One can say that discovering hidden confounders merely extends what should be considered in-distribution environment. But then, what is OOD generalisation, anyway? And can't we prove that ERM (or any other training method whatsoever) will create models which will fail sometimes simply because there is Gödel's incompleteness in the universe?
While this model might not make very good predictions, it will correctly predict that getting you to put on shorts is not an effective way of getting you to want ice cream, and thus will be a more reliable guide for decision-making (about whether to wear shorts).
I don't understand the italicised part of this sentence. Why will P(shorts, ice cream) be a reliable guide to decision-making?
(a, ii =>)
What do these symbols in parens before the claims mean?
My current favourite notion of agency, primarily based on Active Inference, which I refined upon reading "Discovering Agents", is the following:
Agency is a property of a physical system from some observer’s subjective perspective. It stems from the observer’s generative model of the world (including the object in question), specifically whether the observer predicts the agent's future trajectory in the state space by assuming that the agent has its own generative model which the agent uses to act. The agent's own generative model also depends on (adapts to, is learned from, etc.) the agent's environment. This last bit comes from "Discovering Agents".
"Having own generative model" is the shakiest part. It probably means that storage, computation, and maintenance (updates, learning) of the model all happen within the agent's boundaries: if not, the agent's boundaries shall be widened, as in the example of "thermostat with its creation process" from "Discovering Agents". The storage and computational substrate of the agent's generative model is not important: it could be neuronal, digital, chemical, etc.
Now, the observer models the generative model inside the agent. Here's where this Vingean veil comes from: if the observer has perfect observability of the agent's internals, then it is possible to believe that your model of the agent exactly matches the agent's own generative model, but usually, it will be less than perfect, due to limited observability.
However, even perfect observability doesn't guarantee safety: the generative model might be large and effectively incompressible (the halting problem), so the only way to see what it will do may be to execute it.

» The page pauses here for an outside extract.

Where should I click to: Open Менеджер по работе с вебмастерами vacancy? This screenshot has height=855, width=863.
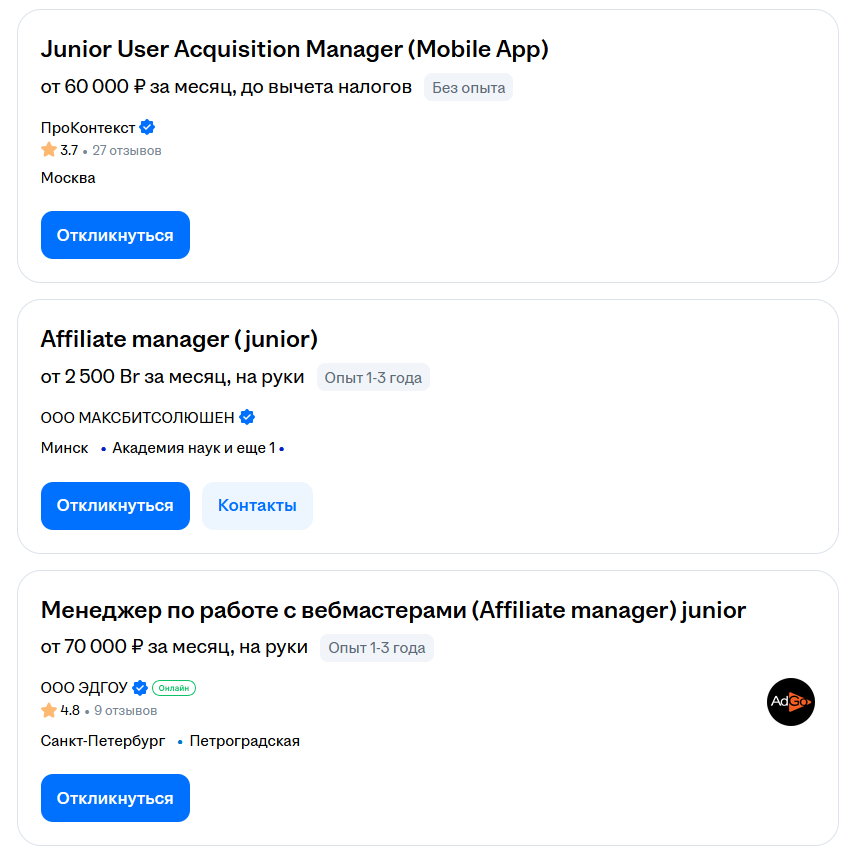pos(393,610)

The theory of mind is a closely related idea to all of the above, too.
I think it would be more accurate to say that the dynamics of internal states of LLMs parameterise not just the model of sequences but of the world, including token sequences as the sensory manifestation of it.
I'm sure that LLMs already possess some world models (Actually, Othello-GPT Has A Linear Emergent World Representation), the question is how only really how the structure and mechanics of LLMs' world models are different from the world models of humans.